Mr Wong noted that throughout the process of negotiations, the executors stood firm on these clauses, with the S$1 buyback provision being “non-negotiable”. Given the executors’ position, NHB was left with two choices which was to “sign the deed on the stipulated terms or do without the artefacts completely”, said Mr Wong.

Mr Wong then shared a copy of the deed with Prime Minister Lee Hsien Loong, who felt that the terms of it were onerous on the NHB. “He told me that as a beneficiary of the estate, his consent for the donation had not been sought,” Mr Wong revealed during his Monday speech in Parliament.

On that, he said: “We see all of these now with the benefit of hindsight but it’s important to recognise that at that time, no one realised that there were these sharp differences of views between the beneficiaries.”

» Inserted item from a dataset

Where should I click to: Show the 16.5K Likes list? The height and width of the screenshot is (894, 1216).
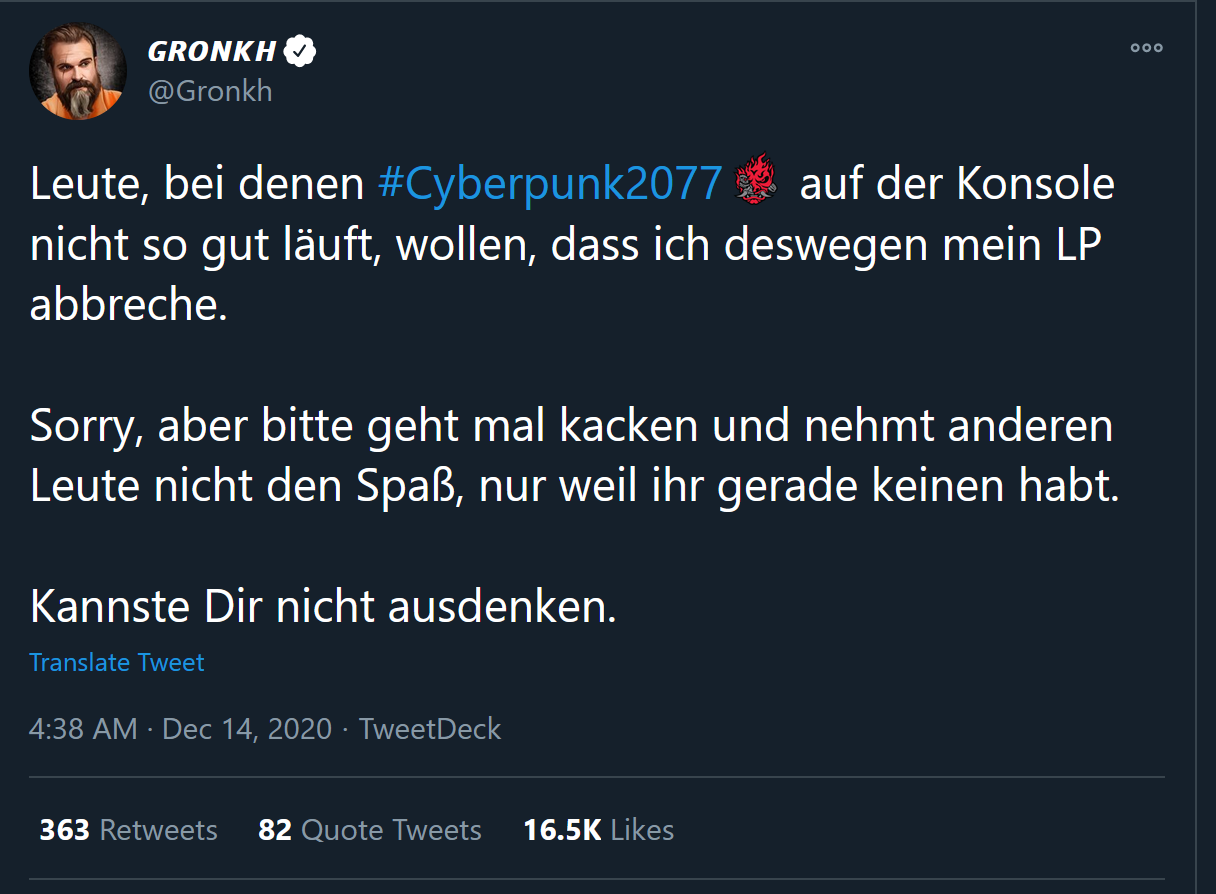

But the signing of the deed was “not a rash decision” by the NHB, which did so based on several considerations.

“First, (the) artefacts had heritage significance. Second, several objects were in a deteriorated condition and required immediate care and conservation. Third, all things considered, NHB felt it would be in public interest to exhibit these artefacts in the major SG50 exhibition,” he explained. 

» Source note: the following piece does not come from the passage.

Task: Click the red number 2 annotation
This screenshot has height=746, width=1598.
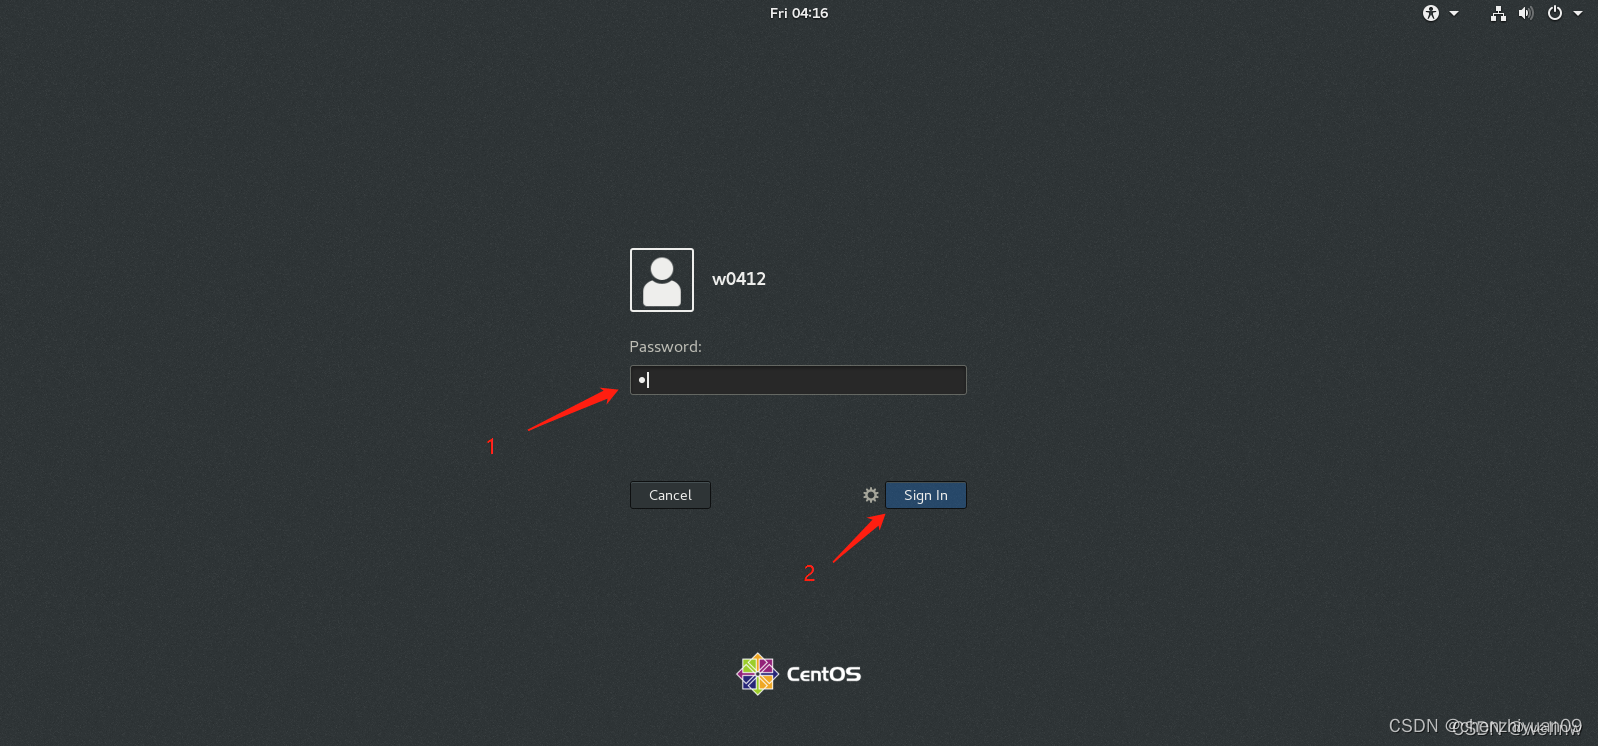Action: [809, 573]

In response to a clarification from Nominated MP Chia Yong Yong on why the relationship of Mrs Lee with the executors, which was a “conflict red flag”, was not highlighted earlier and what could be done to prevent this from happening in future, Mr Wong said: “On the benefit of hindsight, some of these roles ought to have been better clarified and NHB has indeed strengthened its own processes internally to make sure that conflict rules are observed within the board.”


Touching on the assessment process that is taken to decide whether a property or site should be conserved or preserved, Mr Wong noted the suggestions from several MPs for more participatory processes to engage and involve the public.

Mr Wong had on Monday said that the Oxley Road family home of founding Prime Minister Lee Kuan Yew is a property with architectural or heritage merit, and should follow the due process of conservation or preservation. 

Regarding the involvement and engagement of the public, Mr Wong said the Government does not “preclude” that, but decisions on whether to conserve or preserve a building should not end up being made “solely based on a public referendum”.

“After the publication of Hard Truths, it appeared that a majority of Singaporeans wanted the house preserved. After Mr Lee Kuan Yew’s passing, surveys indicate the majority want the house to be demolished. Nothing has changed with the house… but the opinions have shifted,” said Mr Wong, adding that public emotions can shift depending on circumstances and emotions.

“So I’m not saying we shouldn’t consult but architectural and heritage merits are careful and rigorous assessments that ought to be done by professionals and subject matter experts.

"For Oxley Road, this research work is ongoing among various agencies and the work as we've discussed is being overseen by the ministerial committee, which will ensure that the due dilligence work done is comprehensive and rigorous,” he added.